N853Remark Code (RARC)Active
Effective 07/01/2021

N853 Remark Code - Modalities Exceeded Maximum

The N853 remark code indicates that the total number of modalities performed during a session has exceeded the payer's acceptable maximum limit. This remark serves as a clarification to a related adjustment reason code, emphasizing that the claim was affected by the volume of modalities billed in a single session.
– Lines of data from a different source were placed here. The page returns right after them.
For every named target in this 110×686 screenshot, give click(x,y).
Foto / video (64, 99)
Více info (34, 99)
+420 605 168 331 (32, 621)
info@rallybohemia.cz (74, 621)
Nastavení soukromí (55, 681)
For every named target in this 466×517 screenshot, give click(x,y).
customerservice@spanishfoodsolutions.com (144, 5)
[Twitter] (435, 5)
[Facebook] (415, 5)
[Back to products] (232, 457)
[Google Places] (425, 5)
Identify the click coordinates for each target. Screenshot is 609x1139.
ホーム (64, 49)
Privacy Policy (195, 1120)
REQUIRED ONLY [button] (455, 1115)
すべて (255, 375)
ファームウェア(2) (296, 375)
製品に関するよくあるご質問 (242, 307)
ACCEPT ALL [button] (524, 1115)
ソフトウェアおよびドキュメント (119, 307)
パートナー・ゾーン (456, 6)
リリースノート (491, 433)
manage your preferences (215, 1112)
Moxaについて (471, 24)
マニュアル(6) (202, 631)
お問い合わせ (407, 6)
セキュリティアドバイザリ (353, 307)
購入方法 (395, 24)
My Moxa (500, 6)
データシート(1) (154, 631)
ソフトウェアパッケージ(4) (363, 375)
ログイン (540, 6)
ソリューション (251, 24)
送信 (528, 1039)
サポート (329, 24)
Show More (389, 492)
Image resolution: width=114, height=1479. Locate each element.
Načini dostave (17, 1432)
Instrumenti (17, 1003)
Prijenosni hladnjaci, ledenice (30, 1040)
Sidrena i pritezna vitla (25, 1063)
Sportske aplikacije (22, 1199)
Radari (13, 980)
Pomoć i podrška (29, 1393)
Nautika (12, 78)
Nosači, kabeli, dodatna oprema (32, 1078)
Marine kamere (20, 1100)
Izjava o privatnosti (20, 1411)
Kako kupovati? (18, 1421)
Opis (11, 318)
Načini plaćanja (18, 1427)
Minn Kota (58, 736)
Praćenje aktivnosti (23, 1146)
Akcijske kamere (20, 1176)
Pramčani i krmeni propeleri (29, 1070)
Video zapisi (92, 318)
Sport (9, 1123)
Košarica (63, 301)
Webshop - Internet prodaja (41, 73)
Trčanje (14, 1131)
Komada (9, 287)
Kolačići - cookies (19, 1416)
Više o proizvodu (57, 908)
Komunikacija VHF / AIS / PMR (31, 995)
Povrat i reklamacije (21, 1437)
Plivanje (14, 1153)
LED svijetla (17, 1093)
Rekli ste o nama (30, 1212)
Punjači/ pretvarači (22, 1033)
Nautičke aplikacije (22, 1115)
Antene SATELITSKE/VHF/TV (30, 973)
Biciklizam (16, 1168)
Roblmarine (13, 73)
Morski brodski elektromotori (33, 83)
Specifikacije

How It Relates to the Denial

The N853 remark typically accompanies adjustment reason codes that pertain to service frequency or quantity limits. The combination signals that while the billed services may have been valid, the payer has determined that the number of modalities exceeds their allowable guidelines.

Common Scenarios

1A physical therapy claim was submitted for a patient who received three different modalities during a single session. The remittance returned an adjustment reason code indicating a payment reduction due to service limits.
→ The N853 remark indicates that the payer considers the number of modalities performed in that session to be above their acceptable maximum, reinforcing the adjustment made.
2An occupational therapy session was billed with four modalities, but the remittance advises a denial based on a quantity limit. The accompanying reason code explains the denial, while N853 provides further detail.
→ In this case, the N853 remark clarifies that the payer's policy restricts the number of modalities that can be performed in one session, justifying the claim adjustment.
3A claim for a chiropractic service included multiple modalities for a single visit, resulting in an adjustment on the remittance. The reason code states the claim was reduced due to exceeding limits.
→ The N853 remark reinforces the reason code explanation, indicating that the number of modalities billed exceeded the payer's established maximum for that session.

What to Do

  1. Review the number of modalities billed on the claim to ensure compliance with the payer's limits.
  2. Consider resubmitting the claim with a reduced number of modalities if it exceeds the allowable maximum.
  3. Consult the payer's policy guidelines to understand the acceptable limits for modalities per session.

What to Check

  • The payer's policy document outlining the maximum allowable modalities per session.
  • The initial claim submission details to confirm the number of modalities billed.
  • The remittance advice to verify the adjustment reason code that N853 accompanies.